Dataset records
---*---
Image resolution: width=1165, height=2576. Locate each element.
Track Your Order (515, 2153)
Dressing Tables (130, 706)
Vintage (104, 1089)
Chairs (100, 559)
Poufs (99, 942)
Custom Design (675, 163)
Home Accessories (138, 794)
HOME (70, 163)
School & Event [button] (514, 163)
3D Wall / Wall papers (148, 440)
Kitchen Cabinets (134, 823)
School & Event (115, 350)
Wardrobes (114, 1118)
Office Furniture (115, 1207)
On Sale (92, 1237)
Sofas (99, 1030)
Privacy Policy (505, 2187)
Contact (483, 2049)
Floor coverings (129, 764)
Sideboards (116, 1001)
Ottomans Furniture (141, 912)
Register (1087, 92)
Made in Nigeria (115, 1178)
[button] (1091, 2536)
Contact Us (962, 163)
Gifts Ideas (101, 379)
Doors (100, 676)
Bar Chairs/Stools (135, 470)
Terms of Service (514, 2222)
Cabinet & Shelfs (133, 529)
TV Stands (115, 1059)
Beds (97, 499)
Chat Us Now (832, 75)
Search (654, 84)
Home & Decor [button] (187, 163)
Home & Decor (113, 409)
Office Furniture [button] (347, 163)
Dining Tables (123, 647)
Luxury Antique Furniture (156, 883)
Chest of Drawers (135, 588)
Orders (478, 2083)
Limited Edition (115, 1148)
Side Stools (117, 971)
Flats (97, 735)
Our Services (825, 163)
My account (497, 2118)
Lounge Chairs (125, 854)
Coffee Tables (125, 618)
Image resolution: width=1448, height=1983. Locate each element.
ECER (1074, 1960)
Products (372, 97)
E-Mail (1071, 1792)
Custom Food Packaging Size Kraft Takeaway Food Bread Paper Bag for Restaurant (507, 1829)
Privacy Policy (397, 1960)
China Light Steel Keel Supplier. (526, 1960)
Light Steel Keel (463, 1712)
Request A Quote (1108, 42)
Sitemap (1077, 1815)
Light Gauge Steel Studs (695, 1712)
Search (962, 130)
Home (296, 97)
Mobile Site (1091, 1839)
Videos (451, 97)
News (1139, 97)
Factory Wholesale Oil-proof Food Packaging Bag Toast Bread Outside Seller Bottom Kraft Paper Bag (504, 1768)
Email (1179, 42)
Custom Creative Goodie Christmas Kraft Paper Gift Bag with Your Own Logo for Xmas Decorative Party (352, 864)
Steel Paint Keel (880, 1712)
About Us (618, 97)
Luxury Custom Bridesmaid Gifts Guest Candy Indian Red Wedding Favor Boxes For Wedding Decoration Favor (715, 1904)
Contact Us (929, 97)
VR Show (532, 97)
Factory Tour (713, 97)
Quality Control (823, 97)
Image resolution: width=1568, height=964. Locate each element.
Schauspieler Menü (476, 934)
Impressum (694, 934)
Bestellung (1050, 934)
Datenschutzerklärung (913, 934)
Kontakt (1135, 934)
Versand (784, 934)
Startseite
---*---
# Set task
Please reproduce every line of the records above, character for character, with nothing changed or left out.

# Exercise result
Image resolution: width=1165, height=2576. Locate each element.
Track Your Order (515, 2153)
Dressing Tables (130, 706)
Vintage (104, 1089)
Chairs (100, 559)
Poufs (99, 942)
Custom Design (675, 163)
Home Accessories (138, 794)
HOME (70, 163)
School & Event [button] (514, 163)
3D Wall / Wall papers (148, 440)
Kitchen Cabinets (134, 823)
School & Event (115, 350)
Wardrobes (114, 1118)
Office Furniture (115, 1207)
On Sale (92, 1237)
Sofas (99, 1030)
Privacy Policy (505, 2187)
Contact (483, 2049)
Floor coverings (129, 764)
Sideboards (116, 1001)
Ottomans Furniture (141, 912)
Register (1087, 92)
Made in Nigeria (115, 1178)
[button] (1091, 2536)
Contact Us (962, 163)
Gifts Ideas (101, 379)
Doors (100, 676)
Bar Chairs/Stools (135, 470)
Terms of Service (514, 2222)
Cabinet & Shelfs (133, 529)
TV Stands (115, 1059)
Beds (97, 499)
Chat Us Now (832, 75)
Search (654, 84)
Home & Decor [button] (187, 163)
Home & Decor (113, 409)
Office Furniture [button] (347, 163)
Dining Tables (123, 647)
Luxury Antique Furniture (156, 883)
Chest of Drawers (135, 588)
Orders (478, 2083)
Limited Edition (115, 1148)
Side Stools (117, 971)
Flats (97, 735)
Our Services (825, 163)
My account (497, 2118)
Lounge Chairs (125, 854)
Coffee Tables (125, 618)
Image resolution: width=1448, height=1983. Locate each element.
ECER (1074, 1960)
Products (372, 97)
E-Mail (1071, 1792)
Custom Food Packaging Size Kraft Takeaway Food Bread Paper Bag for Restaurant (507, 1829)
Privacy Policy (397, 1960)
China Light Steel Keel Supplier. (526, 1960)
Light Steel Keel (463, 1712)
Request A Quote (1108, 42)
Sitemap (1077, 1815)
Light Gauge Steel Studs (695, 1712)
Search (962, 130)
Home (296, 97)
Mobile Site (1091, 1839)
Videos (451, 97)
News (1139, 97)
Factory Wholesale Oil-proof Food Packaging Bag Toast Bread Outside Seller Bottom Kraft Paper Bag (504, 1768)
Email (1179, 42)
Custom Creative Goodie Christmas Kraft Paper Gift Bag with Your Own Logo for Xmas Decorative Party (352, 864)
Steel Paint Keel (880, 1712)
About Us (618, 97)
Luxury Custom Bridesmaid Gifts Guest Candy Indian Red Wedding Favor Boxes For Wedding Decoration Favor (715, 1904)
Contact Us (929, 97)
VR Show (532, 97)
Factory Tour (713, 97)
Quality Control (823, 97)
Image resolution: width=1568, height=964. Locate each element.
Schauspieler Menü (476, 934)
Impressum (694, 934)
Bestellung (1050, 934)
Datenschutzerklärung (913, 934)
Kontakt (1135, 934)
Versand (784, 934)
Startseite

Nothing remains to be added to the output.